> List of tasks:
1. In the footswitch schematic discussion, what is the value of resistor R1?
2. Continue the footswitch schematic discussion from where it stops.

2251.6SchematicFOO::BHAVNANISYS$UNWIND - laid back VMSFri Jun 28 1991 13:1936
	This should do it.  Note the "X" means the connections don't
	meet; they overlap.  R1 is an 820ohm resistor.  D1 is the LED.
	Remember to observe the LED polarity.  The band on the LED is
	connected to 0V.

	Basically, S1, S2 and S3 make up a 3PDT (3 pole double throw)
	switch.  In the "A" position,

	   S1 powers the preamp and the LED
	   S2 selects the acoustic input
	   S3 selects the pre-amp output

	In the "B" position,

	   S1 disconnects the battery
	   S2 selects the electric input
	   S3 selects the pre-amp input

                                         S1     A
 +---------------------+-----------------O====o---------------o 9V
 |                     | 9V                   o B
[R]                ____+____
[1]                |       | IN          S2     A
 |     OUT o--+----+  Pre  +----------+--O====o---------------o Acoustic I/P
 V            |    |  Amp  |          |       o---------------o Electric I/P
 - D1         |    ----+----          |         B
 |            |        | 0V           |
 |            |        |              |
 |            |        |    S3   A    |
 |            +--------X----O====o    |
 |                     |         o----+
 |                     |         B
 |                     |
 +---------------------+--------------------------------------o 0V

	/ravi
2251.7almost got itTOOK::SUDAMALiving is easy with eyes closed...Fri Jun 28 1991 14:0627
    Thanks, Ravi, I can follow this. I was beginning to wonder if my
    problem was that you couldn't actually tie - on the battery to ground,
    but that doesn't seem to be the problem. However, what I incorrectly
    described as a 3-pole switch before, I've come to realize is actually a
    2-pole switch. Would it be possible to adapt your schematic as follows,
    or do I really have to get a 3-pole switch? And if I do need a 3-pole
    switch, any ideas on where I can find a heavy duty footswitch of that
    nature that would stand up to stomp box-type treatment?

> Data segment:
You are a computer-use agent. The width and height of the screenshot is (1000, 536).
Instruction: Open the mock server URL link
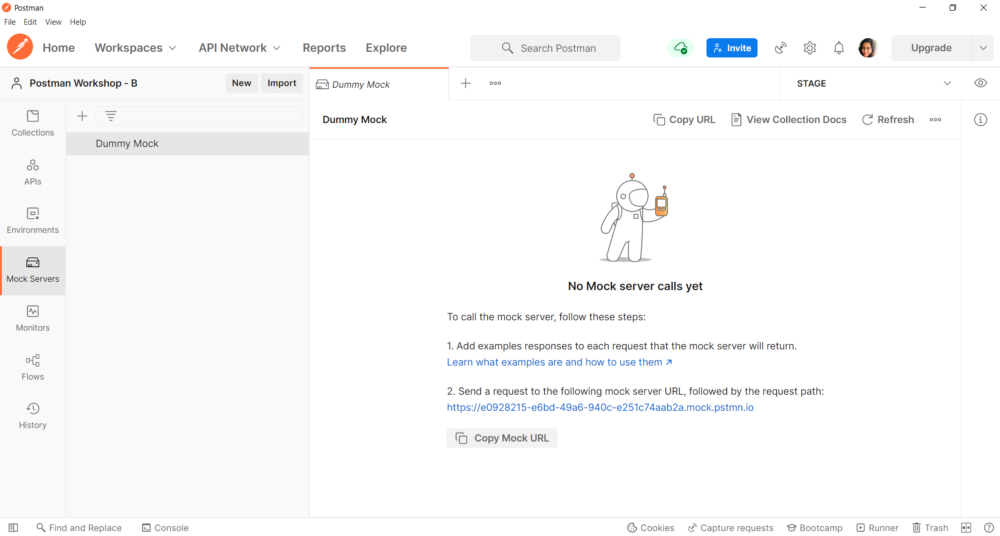[x=600, y=408]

> Results:
1. 820 ohms.

2.
    
                                         S1     A
 +---------------------+-----------------O====o---------------o 9V
 |                     | 9V                   o B
[R]                ____+____
[1]                |       | IN          S2     A
 |     OUT o--+----+  Pre  +-------------O====o---------------o Acoustic I/P
 V            |    |  Amp  |                  o---------------o Electric I/P
 - D1         |    ----+----                  | B
 |            |        | 0V                   |
 |            |        |                      |
 |            |        |                      |
 |            +--------X----------------------+
 |                     |
 |                     |
 |                     |
 +---------------------+--------------------------------------o 0V
    
    - Ram
2251.8CMOS switchFOO::BHAVNANISYS$UNWIND - laid back VMSTue Jul 02 1991 14:2218
	Ram,

	There may be a problem with your config - the O/P of your box
	always sees the elctric guitar I/P.  If you short the electric
	I/P (to kill it), you'd also be shorting the O/P of your pre-amp.

	I agree it's hard to get a 3PDT footswitch (Active Electronics
	in Westboro may stock them, at a price).  I would instead build a
	simple electronic switch using CMOS chips freely available from
	Radio Shack.  In fact, you can build an nPDT switch pretty easily
	(n = 2, 3, 4, ...).

	The CMOS chips eat very little juice.  The switch would also be
	completely noiseless.  I think I have a circuit somewhere; I'll
	try to dig it up.  Radio Shack carries an "Engineer's Notebook"
	that describes how to build them.

	/ravi
2251.9Alternative to CMOSFOO::BHAVNANISYS$UNWIND - laid back VMSTue Jul 02 1991 14:259
	Use a regular DPDT footswitch for S2 and S3.  For S1, use the
	"free" switch you get with some phone sockets - when you plug
	in a jack (acoustic I/P), the switch closes, thereby powering
	your pre-amp.

	Bummer:  the preamp will always be powered if the acoustic I/P
	is plugged in, even if you're not actually using it.

	/ravi
2251.10my last shotTOOK::SUDAMALiving is easy with eyes closed...Mon Jul 08 1991 11:2916
    Ok, I thought this over some more, so let's see if I can't get this to
    work with one DPDT switch. If this doesn't hack it, I'll give up and go
    for a new switch. Any problems with this?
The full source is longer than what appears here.